Winnipeg Winter 600px
Where you go depends what you pack. Some places will require more clothing…

Cheap Clothes
I don’t buy any of those fancy “made-for-travel” gear because I assume that it will a) get stolen, b) get wrecked in the wash, and c) will function the same as simpler, cheaper clothing. I do like zippered pockets though, as they are harder to pick from (but not completely foolproof). I often carry two pairs of pants (one set of cargo pants, another pair of casual dress pants), two pairs of shorts (one cargo style, another swimsuit style), a bunch of underwear, a few pairs of socks, a pair of nice shoes, sandals/flip flops, a hoodie/sweater, some shirts, a towel, toiletries, and a few other odds and ends. It all fits into the big backpack I have and if it all goes missing, I don’t think I’d care too much. I swap these clothes out every three or four months. If you really want to travel light you could discard much of this list except for maybe two sets of clothes and then buy more weather-appropriate clothing at your destination (it’s really easy in places like Bali.) As a side note, I was told one time that I do have a style, it’s just a rather rugged, backpacker-type of style. I think it was a compliment.

Krabi Beach
…Other places won’t require very much!

Depending on what you do or want to do, you might consider bringing a few electronics with you.

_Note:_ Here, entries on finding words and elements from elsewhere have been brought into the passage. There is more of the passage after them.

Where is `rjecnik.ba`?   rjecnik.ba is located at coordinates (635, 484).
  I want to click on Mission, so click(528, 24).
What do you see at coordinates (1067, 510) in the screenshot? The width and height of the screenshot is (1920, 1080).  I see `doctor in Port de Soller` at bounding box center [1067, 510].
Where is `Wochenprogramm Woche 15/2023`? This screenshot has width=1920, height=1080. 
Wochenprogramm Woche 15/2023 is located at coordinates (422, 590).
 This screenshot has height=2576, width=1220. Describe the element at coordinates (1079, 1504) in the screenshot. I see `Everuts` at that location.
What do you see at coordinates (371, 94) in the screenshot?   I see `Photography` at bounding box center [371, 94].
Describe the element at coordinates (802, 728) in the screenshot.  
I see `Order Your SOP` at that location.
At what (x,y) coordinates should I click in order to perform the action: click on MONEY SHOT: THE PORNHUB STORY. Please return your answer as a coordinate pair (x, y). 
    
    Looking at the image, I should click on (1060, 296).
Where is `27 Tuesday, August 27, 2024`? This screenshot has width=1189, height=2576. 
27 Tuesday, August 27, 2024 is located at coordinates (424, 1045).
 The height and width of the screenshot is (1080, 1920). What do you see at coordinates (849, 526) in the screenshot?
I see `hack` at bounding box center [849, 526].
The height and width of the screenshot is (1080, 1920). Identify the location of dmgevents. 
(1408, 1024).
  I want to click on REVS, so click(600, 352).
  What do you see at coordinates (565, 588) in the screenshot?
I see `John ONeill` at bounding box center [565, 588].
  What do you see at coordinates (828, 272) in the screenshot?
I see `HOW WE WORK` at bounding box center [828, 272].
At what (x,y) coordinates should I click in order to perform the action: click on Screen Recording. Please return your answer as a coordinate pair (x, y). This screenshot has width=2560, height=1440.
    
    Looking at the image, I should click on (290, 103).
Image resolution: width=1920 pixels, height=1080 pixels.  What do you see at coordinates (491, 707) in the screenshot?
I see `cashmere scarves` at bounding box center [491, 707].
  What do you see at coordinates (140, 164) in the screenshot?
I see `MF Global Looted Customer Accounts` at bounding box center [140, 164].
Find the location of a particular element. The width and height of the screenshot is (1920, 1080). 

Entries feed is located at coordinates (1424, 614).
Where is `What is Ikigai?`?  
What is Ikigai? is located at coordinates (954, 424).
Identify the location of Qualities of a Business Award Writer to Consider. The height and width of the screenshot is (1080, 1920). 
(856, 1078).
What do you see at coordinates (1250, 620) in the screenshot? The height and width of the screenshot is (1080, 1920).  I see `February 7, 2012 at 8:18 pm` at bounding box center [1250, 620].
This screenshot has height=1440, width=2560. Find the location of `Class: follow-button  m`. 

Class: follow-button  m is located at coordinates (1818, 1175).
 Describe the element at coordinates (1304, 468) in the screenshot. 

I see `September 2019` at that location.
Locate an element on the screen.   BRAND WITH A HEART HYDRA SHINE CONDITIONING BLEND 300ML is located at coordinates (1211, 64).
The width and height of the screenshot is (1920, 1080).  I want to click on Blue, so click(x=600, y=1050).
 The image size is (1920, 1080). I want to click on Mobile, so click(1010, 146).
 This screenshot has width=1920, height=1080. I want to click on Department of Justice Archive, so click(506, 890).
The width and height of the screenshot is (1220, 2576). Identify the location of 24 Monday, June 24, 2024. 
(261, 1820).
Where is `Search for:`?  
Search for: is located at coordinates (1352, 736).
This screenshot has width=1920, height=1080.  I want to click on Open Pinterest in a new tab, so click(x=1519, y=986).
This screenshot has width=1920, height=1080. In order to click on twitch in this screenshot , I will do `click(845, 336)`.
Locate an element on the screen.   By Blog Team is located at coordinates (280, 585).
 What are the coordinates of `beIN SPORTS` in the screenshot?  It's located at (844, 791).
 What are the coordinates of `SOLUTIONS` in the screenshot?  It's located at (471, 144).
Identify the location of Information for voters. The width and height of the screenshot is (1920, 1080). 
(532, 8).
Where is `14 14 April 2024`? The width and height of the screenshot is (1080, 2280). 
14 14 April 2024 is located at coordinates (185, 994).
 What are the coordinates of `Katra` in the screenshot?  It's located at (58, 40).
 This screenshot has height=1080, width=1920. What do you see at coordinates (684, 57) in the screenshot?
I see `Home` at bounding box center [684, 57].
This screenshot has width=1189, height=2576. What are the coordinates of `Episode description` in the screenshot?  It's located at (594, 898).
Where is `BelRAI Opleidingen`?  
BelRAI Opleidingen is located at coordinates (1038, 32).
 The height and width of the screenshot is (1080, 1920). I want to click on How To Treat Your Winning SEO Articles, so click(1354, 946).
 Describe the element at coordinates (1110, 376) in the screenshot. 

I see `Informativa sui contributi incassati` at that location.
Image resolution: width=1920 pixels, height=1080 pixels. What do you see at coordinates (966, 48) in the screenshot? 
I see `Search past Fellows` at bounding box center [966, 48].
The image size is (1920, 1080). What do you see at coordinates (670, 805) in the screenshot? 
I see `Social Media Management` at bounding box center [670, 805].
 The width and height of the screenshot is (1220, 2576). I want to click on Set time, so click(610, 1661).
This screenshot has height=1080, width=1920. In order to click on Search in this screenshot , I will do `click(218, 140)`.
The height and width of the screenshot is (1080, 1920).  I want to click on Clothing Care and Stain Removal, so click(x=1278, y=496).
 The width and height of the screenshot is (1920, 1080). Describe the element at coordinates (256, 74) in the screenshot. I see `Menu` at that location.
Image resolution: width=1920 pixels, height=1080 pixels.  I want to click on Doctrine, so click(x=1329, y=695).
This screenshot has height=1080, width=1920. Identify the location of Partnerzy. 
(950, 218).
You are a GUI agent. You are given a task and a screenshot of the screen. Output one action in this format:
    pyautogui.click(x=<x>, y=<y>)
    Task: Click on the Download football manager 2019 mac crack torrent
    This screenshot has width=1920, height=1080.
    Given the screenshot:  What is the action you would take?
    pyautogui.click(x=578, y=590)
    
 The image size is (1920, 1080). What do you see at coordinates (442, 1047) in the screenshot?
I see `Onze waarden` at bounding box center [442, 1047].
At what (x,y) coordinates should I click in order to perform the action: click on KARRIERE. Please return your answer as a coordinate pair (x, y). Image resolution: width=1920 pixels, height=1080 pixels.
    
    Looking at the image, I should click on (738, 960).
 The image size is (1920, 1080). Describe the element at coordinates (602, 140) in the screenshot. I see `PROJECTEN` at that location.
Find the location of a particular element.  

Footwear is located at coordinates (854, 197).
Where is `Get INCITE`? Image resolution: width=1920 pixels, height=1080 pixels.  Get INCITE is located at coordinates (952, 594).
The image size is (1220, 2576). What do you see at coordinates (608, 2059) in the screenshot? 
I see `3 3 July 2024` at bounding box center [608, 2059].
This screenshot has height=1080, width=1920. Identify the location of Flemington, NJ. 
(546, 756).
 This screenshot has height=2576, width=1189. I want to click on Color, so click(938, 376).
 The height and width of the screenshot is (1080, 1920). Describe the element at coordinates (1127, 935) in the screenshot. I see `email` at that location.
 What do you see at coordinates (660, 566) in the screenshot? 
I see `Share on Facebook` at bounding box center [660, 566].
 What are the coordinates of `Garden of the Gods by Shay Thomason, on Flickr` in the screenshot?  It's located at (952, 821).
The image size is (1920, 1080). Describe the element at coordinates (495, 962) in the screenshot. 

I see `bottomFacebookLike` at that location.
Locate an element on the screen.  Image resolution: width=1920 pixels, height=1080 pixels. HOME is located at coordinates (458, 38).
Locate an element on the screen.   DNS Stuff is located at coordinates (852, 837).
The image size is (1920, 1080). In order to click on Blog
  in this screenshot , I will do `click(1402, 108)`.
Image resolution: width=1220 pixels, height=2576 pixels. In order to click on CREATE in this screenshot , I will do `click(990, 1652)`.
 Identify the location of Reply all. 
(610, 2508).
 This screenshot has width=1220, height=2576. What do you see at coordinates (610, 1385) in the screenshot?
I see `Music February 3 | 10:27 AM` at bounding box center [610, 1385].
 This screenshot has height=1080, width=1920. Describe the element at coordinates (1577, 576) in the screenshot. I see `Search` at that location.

I bring my laptop with me and do my best to secure it. If I don’t feel safe, I lock it up and carry either a phone or a simple notepad and pen. I bring along an external drive or two for archival purposes, mostly for my travel photos and videos. I also use some online backup services in case all of that goes missing. I also prefer to use a smartphone now, since they can often serve as a camera, a communicator, a WIFI connection, GPS and mp3 player. Oh, and I can also make notes on it.

First Aid
I also bought a small first aid kit which has come in hand some times, mostly because of the bandages and antibacterial solution. It includes a bunch of little implements to do very basic first aid, such as bandages, gauze, antiseptic, scissors, scalpel, thread (thank goodness I’ve never had to use this!), and some other bits. (NB: I lost this on my last trip and haven’t replaced it. Though a good idea, you’ll probably find that you won’t use much of what’s contained in those kits. However, if you’re going hiking or travelling a considerable distance from an urban area, you may want to pack one just in case.) I often carry iodine with me since it’s easier to find than other anti-septic solutions.